• Exercise description
Copy out each line below in which the string "Image" appears.

• Exercise data
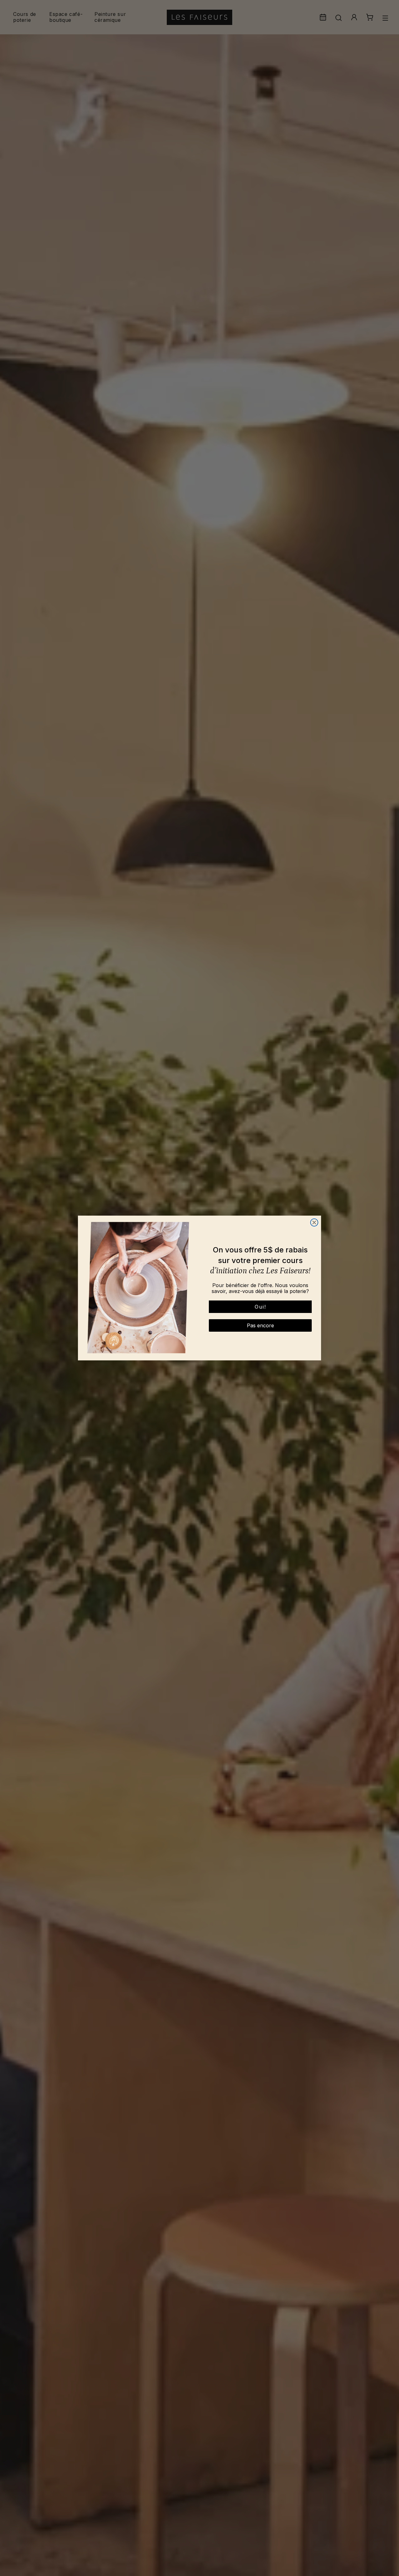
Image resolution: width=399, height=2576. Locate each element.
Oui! (260, 1307)
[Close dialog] (314, 1222)
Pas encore (260, 1325)
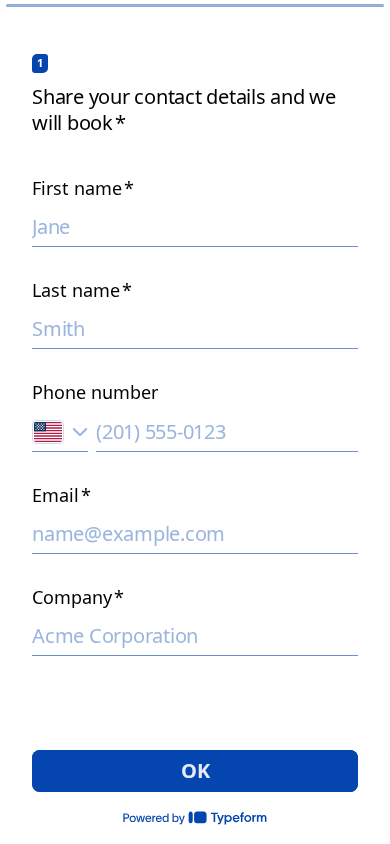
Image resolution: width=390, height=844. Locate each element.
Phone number (95, 392)
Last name (82, 290)
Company (78, 597)
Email (61, 495)
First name (83, 188)
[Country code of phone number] (60, 431)
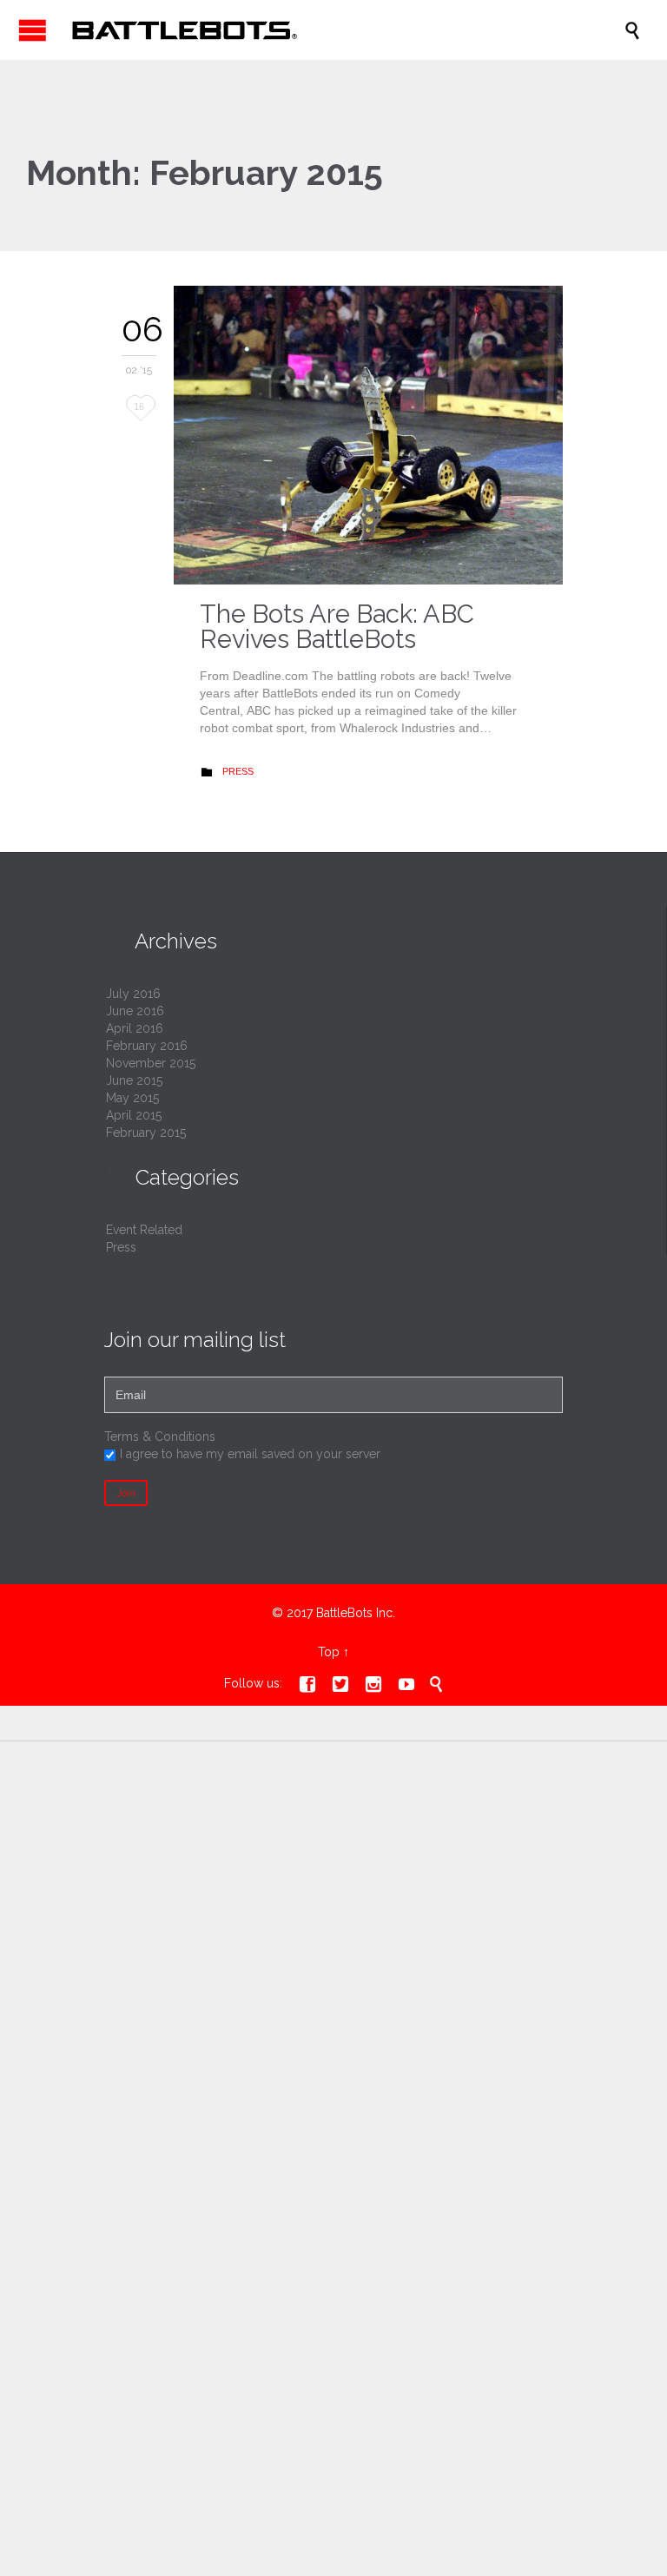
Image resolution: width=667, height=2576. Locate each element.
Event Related (144, 1230)
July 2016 (133, 994)
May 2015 (132, 1098)
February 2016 (147, 1046)
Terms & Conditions (159, 1436)
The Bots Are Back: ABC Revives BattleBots (337, 626)
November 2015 (150, 1063)
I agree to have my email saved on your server (250, 1454)
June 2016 (135, 1011)
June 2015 (134, 1080)
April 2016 (134, 1028)
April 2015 (134, 1115)
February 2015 (146, 1132)
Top (329, 1652)
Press (238, 771)
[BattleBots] (342, 30)
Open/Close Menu (32, 30)
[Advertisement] (333, 1898)
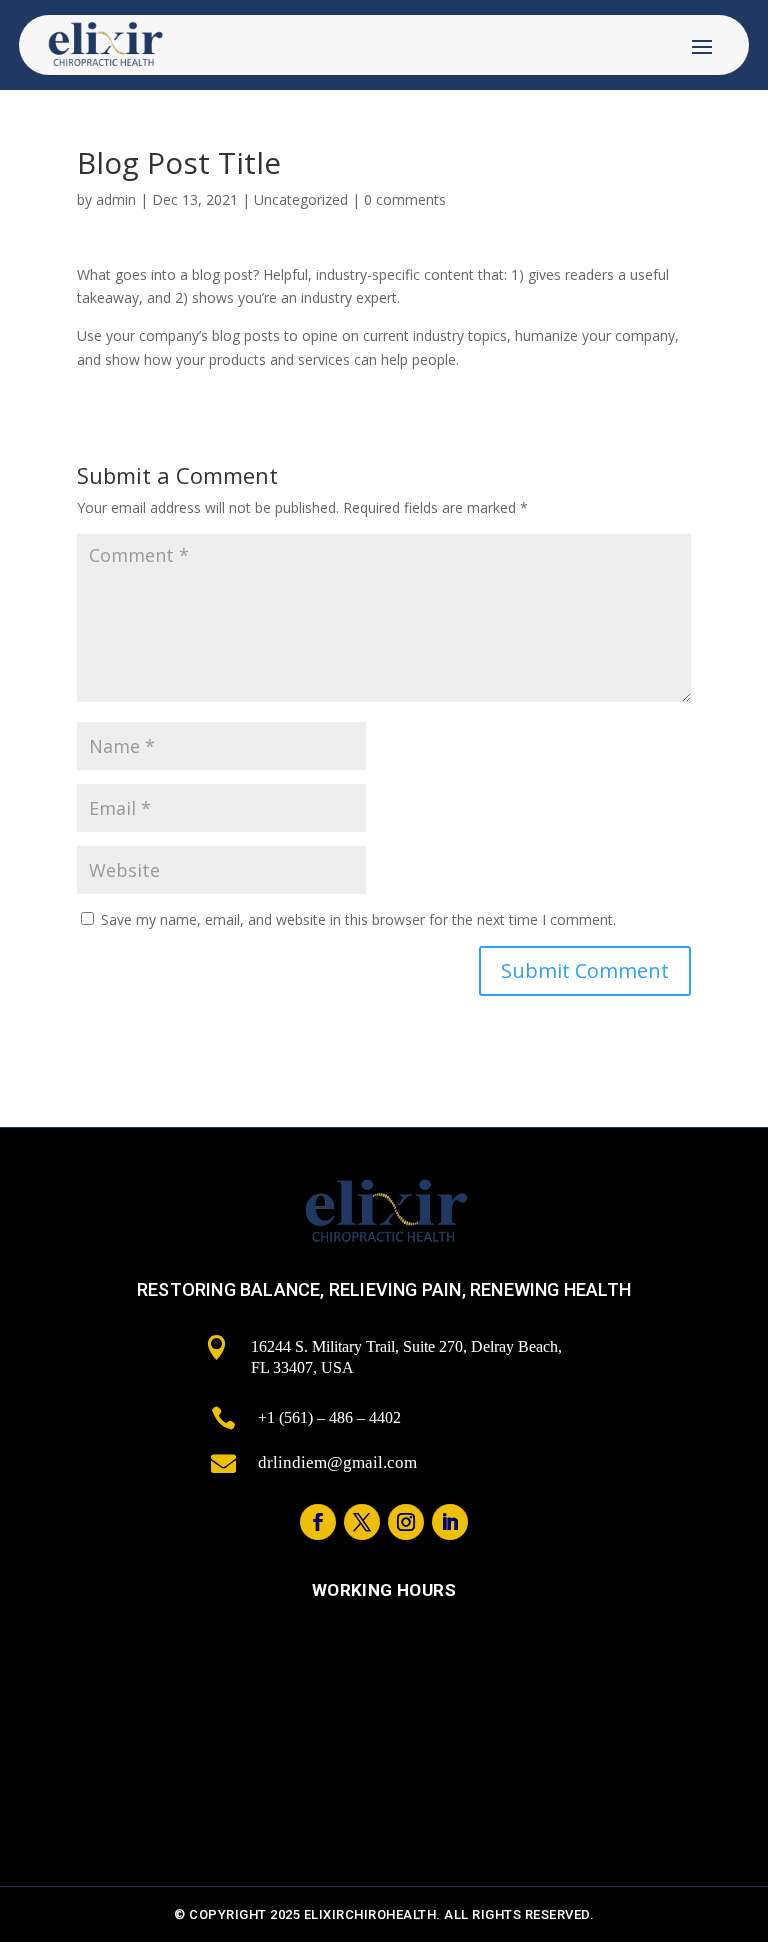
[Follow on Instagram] (406, 1522)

• Answer to this problem
Image resolution: width=399, height=2576. Locate each element.
Image resolution: width=390, height=844. Locate each element.
Image resolution: width=667, height=2576. Locate each element.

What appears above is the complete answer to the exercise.